Tuesday, September 9, 2008

one of my favourite songs,

One, you're like a dream come true.
i need to yell out loud now.
give me a break please. a few hours out at night. need to feel the night breeze. gotta feel the support and love. or a long bus ride, even silent bus rides. a talk, a chat. something. anything.


Two, just wanna be with you
WHY ARE YOU SO CRUEL. why are you denying me of every single thing that can keep me going.
i know you're sad but so am i. friends, what are friends? we're not friends. we're simply strangers who always end up hurting each other. if you think asking me to forget helps, can i tell you i've tried damn hard but it didnt work. can i ask you for your help. you said you wont ignore me, you said so.

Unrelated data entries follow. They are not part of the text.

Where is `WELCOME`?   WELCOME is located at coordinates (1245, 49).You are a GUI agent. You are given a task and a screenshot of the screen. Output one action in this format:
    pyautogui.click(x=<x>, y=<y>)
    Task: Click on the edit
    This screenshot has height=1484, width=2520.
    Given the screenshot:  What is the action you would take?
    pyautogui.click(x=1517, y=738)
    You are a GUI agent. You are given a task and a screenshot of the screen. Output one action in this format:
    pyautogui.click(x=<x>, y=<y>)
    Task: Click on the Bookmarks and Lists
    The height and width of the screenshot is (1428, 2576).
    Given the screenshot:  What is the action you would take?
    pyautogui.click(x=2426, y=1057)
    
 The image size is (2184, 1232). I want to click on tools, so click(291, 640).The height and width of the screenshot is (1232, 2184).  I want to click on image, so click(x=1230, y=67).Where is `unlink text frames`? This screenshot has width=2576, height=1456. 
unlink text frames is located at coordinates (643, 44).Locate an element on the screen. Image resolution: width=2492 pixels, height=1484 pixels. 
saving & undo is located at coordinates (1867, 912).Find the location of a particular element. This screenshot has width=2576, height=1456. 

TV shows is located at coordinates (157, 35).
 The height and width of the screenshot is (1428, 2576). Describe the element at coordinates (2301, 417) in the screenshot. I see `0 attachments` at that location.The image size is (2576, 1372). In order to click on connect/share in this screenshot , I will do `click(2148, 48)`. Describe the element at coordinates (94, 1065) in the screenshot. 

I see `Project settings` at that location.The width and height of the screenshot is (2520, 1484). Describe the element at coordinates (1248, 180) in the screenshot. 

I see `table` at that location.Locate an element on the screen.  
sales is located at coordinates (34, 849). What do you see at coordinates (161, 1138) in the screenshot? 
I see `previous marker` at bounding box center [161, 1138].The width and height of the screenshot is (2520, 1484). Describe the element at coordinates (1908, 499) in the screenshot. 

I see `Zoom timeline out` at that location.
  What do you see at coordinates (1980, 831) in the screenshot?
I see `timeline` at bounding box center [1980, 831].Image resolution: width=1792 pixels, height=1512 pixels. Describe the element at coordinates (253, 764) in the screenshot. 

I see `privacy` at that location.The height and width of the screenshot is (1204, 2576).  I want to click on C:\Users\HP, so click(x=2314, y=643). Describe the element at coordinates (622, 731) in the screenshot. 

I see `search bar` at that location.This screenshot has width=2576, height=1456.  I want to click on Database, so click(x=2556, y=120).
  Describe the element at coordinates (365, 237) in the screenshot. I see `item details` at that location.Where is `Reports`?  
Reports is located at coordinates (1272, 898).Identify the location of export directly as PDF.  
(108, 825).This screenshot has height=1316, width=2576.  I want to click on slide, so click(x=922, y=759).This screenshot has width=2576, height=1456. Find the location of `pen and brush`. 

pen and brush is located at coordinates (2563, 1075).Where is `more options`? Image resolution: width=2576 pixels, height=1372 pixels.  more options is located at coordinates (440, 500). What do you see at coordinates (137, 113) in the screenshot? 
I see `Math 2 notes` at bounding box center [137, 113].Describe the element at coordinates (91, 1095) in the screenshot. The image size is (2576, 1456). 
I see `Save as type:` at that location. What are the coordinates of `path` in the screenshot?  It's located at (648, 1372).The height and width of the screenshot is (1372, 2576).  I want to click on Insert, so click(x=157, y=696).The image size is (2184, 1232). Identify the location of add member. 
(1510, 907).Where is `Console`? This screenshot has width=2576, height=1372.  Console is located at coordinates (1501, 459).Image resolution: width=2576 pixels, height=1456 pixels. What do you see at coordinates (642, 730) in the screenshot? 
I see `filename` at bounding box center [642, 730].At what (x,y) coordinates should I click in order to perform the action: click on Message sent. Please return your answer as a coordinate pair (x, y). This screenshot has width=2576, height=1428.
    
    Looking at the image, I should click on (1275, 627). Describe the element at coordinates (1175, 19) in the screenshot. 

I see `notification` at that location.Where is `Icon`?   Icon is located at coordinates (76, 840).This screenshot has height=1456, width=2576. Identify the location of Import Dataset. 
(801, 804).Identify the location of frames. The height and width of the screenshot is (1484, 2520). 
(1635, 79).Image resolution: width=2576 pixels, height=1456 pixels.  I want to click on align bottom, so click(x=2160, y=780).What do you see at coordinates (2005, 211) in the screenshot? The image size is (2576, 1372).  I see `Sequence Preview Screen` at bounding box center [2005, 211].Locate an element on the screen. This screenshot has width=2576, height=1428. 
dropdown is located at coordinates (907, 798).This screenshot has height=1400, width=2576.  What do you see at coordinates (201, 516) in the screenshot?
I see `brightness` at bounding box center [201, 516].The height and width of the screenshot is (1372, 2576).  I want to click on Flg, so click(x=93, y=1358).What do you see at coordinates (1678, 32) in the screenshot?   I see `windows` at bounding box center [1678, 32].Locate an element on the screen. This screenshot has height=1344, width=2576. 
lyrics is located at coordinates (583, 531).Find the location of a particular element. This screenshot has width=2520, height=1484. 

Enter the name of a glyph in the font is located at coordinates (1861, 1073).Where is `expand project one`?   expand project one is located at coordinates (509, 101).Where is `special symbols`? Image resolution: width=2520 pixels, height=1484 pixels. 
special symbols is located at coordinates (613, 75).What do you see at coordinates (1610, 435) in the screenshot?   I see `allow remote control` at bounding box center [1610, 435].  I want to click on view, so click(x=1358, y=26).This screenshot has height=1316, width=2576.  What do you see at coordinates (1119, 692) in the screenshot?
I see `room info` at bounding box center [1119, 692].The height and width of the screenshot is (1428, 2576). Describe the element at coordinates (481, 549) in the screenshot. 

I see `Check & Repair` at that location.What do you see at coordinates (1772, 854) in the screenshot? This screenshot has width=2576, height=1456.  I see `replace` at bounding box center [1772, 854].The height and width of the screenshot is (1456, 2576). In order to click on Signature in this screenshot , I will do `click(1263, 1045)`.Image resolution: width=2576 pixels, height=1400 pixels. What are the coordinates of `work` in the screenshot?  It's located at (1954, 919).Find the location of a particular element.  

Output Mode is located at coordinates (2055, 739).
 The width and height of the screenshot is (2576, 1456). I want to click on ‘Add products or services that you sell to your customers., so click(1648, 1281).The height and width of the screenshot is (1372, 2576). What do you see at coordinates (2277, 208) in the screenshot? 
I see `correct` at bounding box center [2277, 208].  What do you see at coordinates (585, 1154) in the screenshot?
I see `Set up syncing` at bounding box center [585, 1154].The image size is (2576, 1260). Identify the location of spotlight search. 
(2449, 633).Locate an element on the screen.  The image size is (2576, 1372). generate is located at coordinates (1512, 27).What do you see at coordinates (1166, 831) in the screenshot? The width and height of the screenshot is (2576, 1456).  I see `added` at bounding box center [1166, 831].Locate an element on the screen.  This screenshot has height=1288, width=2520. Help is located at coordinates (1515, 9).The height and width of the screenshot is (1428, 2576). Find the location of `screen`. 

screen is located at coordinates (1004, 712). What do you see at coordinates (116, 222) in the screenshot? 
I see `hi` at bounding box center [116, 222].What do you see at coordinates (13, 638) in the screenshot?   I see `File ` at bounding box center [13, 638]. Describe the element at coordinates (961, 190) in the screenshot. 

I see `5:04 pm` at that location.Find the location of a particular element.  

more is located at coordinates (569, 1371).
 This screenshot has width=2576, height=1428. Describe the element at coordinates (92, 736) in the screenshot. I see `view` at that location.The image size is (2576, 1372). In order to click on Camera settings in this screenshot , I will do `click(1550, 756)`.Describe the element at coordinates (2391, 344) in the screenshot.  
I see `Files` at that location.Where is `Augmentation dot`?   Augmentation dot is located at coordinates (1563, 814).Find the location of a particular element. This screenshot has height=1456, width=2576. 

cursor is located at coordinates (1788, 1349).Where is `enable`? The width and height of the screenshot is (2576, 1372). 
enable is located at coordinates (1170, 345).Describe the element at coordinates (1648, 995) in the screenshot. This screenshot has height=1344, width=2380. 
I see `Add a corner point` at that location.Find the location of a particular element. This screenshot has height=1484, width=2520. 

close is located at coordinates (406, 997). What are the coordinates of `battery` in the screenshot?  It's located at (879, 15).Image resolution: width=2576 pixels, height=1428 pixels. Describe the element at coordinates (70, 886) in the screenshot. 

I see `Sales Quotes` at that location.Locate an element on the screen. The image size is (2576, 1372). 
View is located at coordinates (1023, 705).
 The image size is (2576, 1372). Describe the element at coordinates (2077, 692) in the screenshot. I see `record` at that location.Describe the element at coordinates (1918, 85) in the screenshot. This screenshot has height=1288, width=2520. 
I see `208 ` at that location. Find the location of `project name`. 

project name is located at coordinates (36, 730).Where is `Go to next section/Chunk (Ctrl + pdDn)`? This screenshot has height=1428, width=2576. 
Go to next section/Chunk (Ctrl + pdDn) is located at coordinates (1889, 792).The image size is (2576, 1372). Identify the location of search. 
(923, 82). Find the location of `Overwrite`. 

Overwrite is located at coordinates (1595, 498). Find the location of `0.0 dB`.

Three, girl it's plain to see, that you're the only one for me
im sorry im sorry im sorry. i didnt want things to turn out this way. im really sorry. i want you to be who you're before you met me. im sorry, and i really wish apologies can do anything to help. sorry.
im screwing up my life, cca screwed, studies screwed promos are coming, spa what else. and im doing nothing but letting tears run dry.



Four, repeats steps one through three
i hate myself for who i was and i am. i hate you. i hate everything that i've done to make you cry. i hate everything i didnt do to make you smile. i hate myself for being so foolish for being so weak for believing in forever. i hat myself for even being here. i hate this world for its cruelty. i hate time for making people forget, for making everyone's memories fade except mine. i hate myself or being so emotional. i hate myself for enterinf your life. i hate myself for not letting you go. i hate myself for letting things start and end. i hate i hate i hate me cos i am me.rjfihshesoijoef0eq
Five, make you fall in love with me





If ever I believe my work is done,
help, please pleaese.




Then I start back at one.



NOW YOU CAN PRETEND THAT I DONT EXIST.